A million native plants have been distributed to Taranaki farmers, continuing a remarkable transformation of the region’s landscape.
Taranaki Regional Council’s long-running Riparian Management Programme is the envy of other regions, with 99.7% of the region’s dairy farmers voluntarily committing to fencing and planting their waterways.
As part of the programme, almost a thousand farmers descended on five depots across Taranaki this week for the annual plant pick-up.
At each depot a steady stream of farmers and landowners backed utes and trailers up to load up from about 40 species of native plants.
One was dairy farmer David Werder, who milks 530 cows across two South Taranaki farms in partnership with his wife, daughter and son-in-law.
He has 2600 new plants ready to go in the ground, which will more or less complete his riparian plan. The next couple of years will be spent filling in any gaps, he says.
“I’m pretty excited and I am looking forward to the next part, seeing it all come to fruition.”

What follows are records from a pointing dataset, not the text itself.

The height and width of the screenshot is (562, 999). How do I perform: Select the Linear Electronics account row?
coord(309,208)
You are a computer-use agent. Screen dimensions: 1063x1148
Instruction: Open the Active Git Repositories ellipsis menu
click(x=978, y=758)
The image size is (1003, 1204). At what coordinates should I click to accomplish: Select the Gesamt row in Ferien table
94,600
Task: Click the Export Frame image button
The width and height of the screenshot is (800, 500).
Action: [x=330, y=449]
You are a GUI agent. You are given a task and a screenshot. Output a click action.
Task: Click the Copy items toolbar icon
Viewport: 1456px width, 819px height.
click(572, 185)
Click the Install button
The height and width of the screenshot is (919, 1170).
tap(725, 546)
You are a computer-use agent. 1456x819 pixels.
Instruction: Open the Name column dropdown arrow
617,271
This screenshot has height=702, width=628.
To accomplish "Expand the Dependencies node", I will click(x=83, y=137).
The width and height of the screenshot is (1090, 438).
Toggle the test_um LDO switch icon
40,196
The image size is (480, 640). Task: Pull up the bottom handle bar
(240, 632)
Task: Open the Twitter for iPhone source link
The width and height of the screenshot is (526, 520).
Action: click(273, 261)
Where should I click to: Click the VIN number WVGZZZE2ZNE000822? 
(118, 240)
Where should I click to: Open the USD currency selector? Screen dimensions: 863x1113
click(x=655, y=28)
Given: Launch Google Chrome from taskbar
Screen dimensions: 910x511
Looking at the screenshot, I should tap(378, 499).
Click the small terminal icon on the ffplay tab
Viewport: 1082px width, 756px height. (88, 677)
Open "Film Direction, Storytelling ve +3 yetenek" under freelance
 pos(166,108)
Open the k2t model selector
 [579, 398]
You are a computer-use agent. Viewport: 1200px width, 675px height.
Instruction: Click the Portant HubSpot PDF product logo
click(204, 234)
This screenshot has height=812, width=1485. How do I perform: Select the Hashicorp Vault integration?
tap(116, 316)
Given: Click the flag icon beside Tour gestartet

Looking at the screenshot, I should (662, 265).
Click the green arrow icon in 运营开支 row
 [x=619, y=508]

Since starting his journey 35 years ago, Mr Werder and his family have planted 12 hectares in riparian plants and more than 40 hectares in pine trees. Their 15km of waterways have been fenced off and planted.
In the last 40 years he’s retired 20% of his land. While that means less land to farm, he says it’s now much more productive. That’s not the only benefit – the family is noticing more native birds and regeneration of native species.
A record number of plants went out this year thanks to $5 million in Jobs for Nature funding. That meant many farmers paid just $1 per plant, which included contractors to do the planting.
That was a welcome bonus for Mr Werder, the first time they’ve had someone do the planting for them.
For Council Land Services Manager Don Shearman this week was an opportunity to reflect on how far the programme has come since it started 25 years ago.
“Back then we handed out 15,000 plants from a lock-up at the Council – a farmer would turn up and we’d drop our pens and head outside to load them up. Now we have this huge logistical operation, growing a million plants to order.
“I am proud that our farmers have achieved such great results, especially as it’s voluntary. The Council works alongside farmers to prepare riparian plans for their properties and we support them with wholesale plants. But in the end they do it because they are committed to improving freshwater quality and biodiversity on their land, leaving it healthier for future generations.”
Mr Shearman reminded farmers to get their orders in for next winter by 1 July, 2021 to ensure they got wholesale rates.